#### EXERCISE INPUT
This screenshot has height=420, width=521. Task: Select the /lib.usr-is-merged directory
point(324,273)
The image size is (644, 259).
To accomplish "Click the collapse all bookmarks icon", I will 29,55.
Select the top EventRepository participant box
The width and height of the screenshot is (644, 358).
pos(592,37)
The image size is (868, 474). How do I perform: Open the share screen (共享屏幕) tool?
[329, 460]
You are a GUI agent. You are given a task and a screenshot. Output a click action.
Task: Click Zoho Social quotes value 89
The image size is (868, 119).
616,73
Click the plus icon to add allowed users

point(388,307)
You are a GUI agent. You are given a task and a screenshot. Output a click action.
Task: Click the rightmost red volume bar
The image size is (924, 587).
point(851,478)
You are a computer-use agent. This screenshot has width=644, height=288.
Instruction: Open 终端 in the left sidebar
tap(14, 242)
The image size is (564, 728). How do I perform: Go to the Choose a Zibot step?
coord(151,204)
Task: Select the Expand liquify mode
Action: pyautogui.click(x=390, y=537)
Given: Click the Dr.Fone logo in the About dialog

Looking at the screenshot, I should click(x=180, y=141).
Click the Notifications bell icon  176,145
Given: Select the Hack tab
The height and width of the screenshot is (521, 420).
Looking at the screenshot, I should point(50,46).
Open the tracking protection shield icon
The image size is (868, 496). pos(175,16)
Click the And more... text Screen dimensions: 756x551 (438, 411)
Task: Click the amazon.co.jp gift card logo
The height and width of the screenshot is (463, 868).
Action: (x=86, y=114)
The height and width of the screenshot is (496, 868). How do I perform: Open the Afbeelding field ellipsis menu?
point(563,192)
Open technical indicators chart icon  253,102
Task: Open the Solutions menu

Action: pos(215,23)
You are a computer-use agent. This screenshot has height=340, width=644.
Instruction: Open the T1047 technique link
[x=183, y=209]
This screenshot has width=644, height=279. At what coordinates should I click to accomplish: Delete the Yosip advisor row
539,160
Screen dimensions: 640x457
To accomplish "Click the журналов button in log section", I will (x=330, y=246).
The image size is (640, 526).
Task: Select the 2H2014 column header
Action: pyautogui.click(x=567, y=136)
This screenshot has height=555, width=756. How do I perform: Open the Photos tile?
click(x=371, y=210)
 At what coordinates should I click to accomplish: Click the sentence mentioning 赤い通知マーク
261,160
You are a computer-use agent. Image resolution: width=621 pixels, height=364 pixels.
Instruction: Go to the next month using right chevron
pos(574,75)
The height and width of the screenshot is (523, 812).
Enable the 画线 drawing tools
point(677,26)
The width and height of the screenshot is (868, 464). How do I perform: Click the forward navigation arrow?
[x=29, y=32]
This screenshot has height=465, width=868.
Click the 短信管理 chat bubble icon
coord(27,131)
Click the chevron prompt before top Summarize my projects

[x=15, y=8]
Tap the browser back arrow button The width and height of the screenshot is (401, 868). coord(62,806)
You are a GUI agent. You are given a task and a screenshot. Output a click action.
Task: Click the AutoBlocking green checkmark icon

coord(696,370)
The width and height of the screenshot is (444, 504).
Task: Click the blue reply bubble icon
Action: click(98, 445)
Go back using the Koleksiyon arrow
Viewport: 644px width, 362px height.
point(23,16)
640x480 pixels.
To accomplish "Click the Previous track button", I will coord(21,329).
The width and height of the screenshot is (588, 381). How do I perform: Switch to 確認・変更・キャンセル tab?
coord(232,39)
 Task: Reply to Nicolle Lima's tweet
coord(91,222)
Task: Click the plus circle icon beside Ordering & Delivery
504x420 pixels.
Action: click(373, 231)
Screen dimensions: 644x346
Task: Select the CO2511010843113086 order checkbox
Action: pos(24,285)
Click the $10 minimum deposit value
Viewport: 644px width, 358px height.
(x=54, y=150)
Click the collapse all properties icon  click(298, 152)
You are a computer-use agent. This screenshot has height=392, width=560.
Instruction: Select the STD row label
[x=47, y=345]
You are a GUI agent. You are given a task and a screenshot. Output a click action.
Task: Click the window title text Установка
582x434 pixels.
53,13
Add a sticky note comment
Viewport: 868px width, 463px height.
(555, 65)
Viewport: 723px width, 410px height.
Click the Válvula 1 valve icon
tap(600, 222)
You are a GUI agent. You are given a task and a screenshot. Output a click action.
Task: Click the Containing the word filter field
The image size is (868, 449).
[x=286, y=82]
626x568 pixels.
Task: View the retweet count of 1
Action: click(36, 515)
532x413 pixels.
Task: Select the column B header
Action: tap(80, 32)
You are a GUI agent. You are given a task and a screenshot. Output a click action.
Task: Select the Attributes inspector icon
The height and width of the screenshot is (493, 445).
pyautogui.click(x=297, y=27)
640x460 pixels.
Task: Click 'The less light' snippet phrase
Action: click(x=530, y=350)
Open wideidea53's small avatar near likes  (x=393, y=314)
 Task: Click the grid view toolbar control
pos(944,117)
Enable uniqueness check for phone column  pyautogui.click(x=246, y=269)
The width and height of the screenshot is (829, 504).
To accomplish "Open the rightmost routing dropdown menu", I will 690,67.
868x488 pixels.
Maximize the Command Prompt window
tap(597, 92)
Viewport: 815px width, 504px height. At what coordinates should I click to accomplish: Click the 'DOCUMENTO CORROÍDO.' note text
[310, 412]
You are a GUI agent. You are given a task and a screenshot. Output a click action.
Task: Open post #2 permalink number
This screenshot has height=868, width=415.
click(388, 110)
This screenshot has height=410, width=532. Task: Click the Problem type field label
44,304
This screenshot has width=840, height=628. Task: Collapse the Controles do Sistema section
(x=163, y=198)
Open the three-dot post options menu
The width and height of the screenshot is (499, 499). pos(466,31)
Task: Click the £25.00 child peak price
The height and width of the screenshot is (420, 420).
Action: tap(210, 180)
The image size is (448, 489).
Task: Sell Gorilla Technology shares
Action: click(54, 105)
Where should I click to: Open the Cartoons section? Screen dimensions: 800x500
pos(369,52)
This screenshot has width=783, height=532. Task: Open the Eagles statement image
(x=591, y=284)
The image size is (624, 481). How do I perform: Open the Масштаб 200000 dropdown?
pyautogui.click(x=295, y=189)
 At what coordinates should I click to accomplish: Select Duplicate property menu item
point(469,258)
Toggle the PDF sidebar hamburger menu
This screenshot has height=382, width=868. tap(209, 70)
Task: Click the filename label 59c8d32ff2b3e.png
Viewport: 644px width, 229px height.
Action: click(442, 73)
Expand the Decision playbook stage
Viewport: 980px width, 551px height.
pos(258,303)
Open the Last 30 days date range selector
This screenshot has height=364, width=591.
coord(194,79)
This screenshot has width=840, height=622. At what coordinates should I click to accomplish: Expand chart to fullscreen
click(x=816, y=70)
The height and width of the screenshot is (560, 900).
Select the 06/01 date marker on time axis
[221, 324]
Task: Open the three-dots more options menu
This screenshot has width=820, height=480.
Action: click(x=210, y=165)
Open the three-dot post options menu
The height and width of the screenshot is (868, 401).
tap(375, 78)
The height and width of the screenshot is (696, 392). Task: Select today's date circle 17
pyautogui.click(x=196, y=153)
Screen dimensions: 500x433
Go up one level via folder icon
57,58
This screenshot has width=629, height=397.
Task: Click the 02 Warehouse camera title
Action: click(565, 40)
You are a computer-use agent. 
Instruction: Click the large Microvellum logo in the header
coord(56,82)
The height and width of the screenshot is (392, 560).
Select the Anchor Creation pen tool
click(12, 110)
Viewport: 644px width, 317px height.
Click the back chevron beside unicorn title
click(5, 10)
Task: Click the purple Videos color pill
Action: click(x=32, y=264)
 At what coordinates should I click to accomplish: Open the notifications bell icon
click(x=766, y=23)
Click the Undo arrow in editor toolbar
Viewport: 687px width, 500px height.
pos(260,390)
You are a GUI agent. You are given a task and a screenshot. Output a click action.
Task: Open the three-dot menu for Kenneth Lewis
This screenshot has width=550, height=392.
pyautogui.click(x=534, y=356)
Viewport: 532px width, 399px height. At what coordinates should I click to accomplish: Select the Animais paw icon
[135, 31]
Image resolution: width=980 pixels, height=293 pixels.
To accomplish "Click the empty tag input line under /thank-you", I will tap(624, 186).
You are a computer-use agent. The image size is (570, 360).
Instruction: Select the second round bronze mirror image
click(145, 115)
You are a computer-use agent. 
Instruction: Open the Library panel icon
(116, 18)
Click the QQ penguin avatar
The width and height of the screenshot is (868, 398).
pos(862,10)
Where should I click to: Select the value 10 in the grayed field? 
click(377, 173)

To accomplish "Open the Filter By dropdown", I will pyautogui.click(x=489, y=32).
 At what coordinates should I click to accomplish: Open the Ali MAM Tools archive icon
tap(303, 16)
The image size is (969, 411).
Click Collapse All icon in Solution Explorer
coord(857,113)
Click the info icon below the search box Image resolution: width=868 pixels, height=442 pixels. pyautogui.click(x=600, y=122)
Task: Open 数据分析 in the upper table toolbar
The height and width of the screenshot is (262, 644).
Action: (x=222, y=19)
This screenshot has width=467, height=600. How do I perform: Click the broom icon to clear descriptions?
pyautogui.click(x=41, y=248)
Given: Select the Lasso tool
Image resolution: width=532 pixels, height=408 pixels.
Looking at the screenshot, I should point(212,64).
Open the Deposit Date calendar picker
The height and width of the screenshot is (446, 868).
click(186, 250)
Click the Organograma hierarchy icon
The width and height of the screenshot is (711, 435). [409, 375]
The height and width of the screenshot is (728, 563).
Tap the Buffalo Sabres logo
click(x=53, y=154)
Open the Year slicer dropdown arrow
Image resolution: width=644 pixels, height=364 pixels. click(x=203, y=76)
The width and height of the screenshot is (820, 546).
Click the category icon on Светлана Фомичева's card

#### TASK INSTRUCTIONS
In the data above, which lines have "computer"? Report each of them.

#### WRITTEN RESPONSE
You are a computer-use agent. This screenshot has width=644, height=288.
You are a computer-use agent. This screenshot has height=340, width=644.
You are a computer-use agent. Image resolution: width=621 pixels, height=364 pixels.
You are a computer-use agent. This screenshot has height=392, width=560.
You are a computer-use agent. 
You are a computer-use agent. The image size is (570, 360).
You are a computer-use agent. 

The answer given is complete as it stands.